Prefeito Beto Faria representa Amprotabaco em reunião sobre contrabando de cigarros

Os dados apresentados pelo Instituto de Desenvolvimento Econômico e Social de Fronteiras (Idesf) preocuparam diversos prefeitos de municípios produtores de tabaco, entre eles o prefeito de Canoinhas, Beto Faria, que ocupa a vice-presidência da Associação dos Municípios Produtores de Tabaco (Amprotabaco). Conforme os números apresentados até julho deste ano, cerca de 4 milhões de maços de cigarros vindos do Paraguai, já foram apreendidos no estado do Rio Grande do Sul. O instituto estima que o mercado ilegal de contrabando de cigarros representa R$ 4,5 bilhões de evasão dos cofres públicos todo o ano.

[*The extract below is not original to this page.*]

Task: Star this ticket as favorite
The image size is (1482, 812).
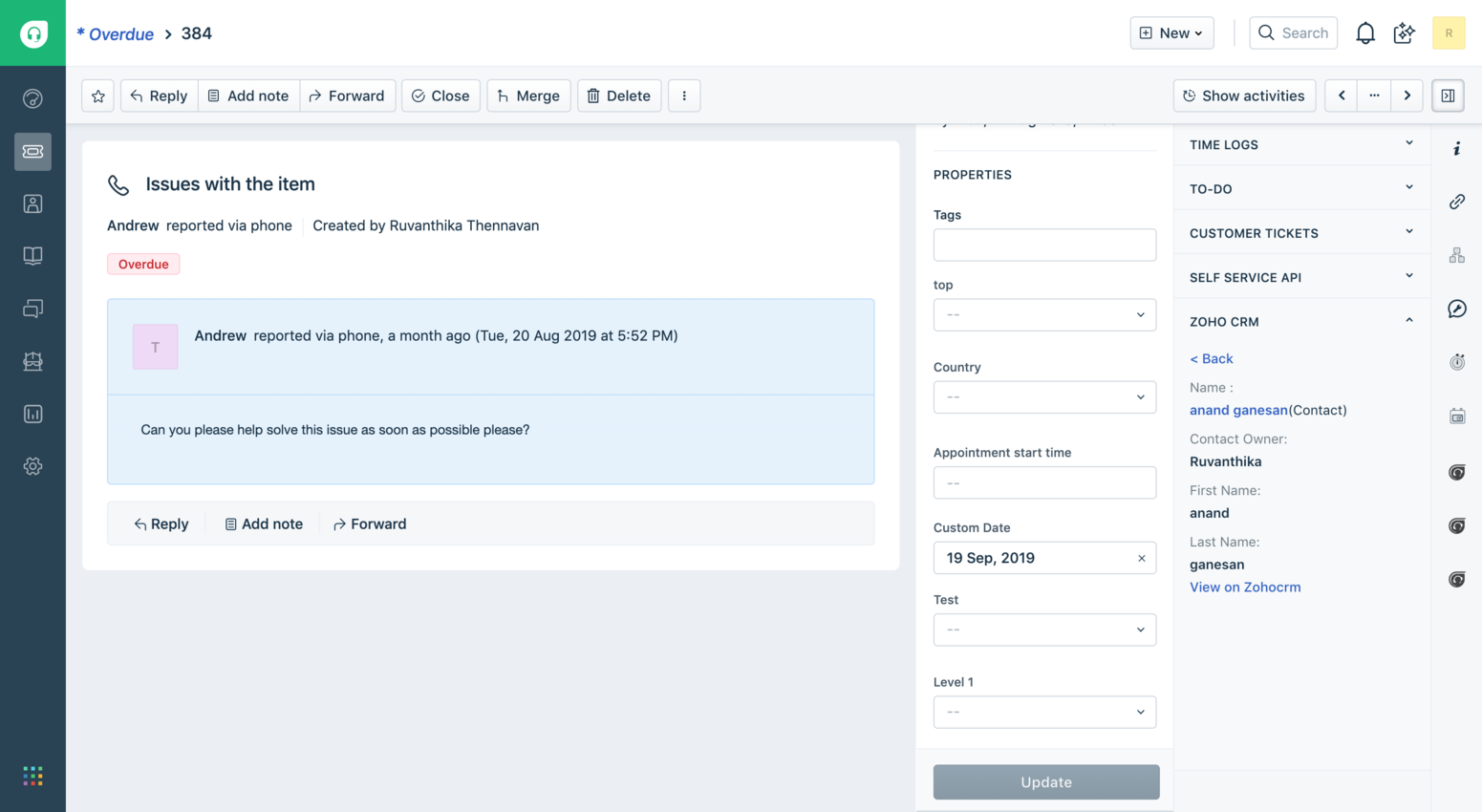Action: click(97, 96)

Em Brasília, o prefeito Beto Faria participou de uma reunião nesta terça-feira, 18 de agosto, com o diretor-geral da Polícia Federal, Leandro Daiello Coimbra, que recebeu, além de Faria, outros representantes da cadeia produtiva do tabaco. No encontro também esteve presente a Senadora do Rio Grande do Sul, Ana Amélia Lemos; o presidente do Sindicato Interestadual da Indústria do Tabaco (SindiTabaco), Iro Schünke, e Carlos Galant, diretor executivo da Abifumo, além do  diretor de inteligência da Policia Federal, Sandro Luciano Caron de Moraes.

A Amprotabaco, por meio de seus representantes, entregou um documento para manifestar apoio às iniciativas da Polícia Federal de repressão ao comércio ilegal de cigarro, e ainda cobraram o fortalecimento da fiscalização nas fronteiras do país. Conforme o vice-presidente da Amprotabaco, prefeito de Canoinhas Beto Faria, a associação está preocupada com o contrabando e consumo de cigarros vindos do Paraguai. “O produto não possui controle sanitário por parte da Agência Nacional de Vigilância Sanitária (Anvisa). A indústria brasileira produz cigarros que passam por um forte controle de qualidade e sanitário. Não podemos permitir que o mercado ilegal prejudique a geração de emprego e renda dos municípios produtores”, disse.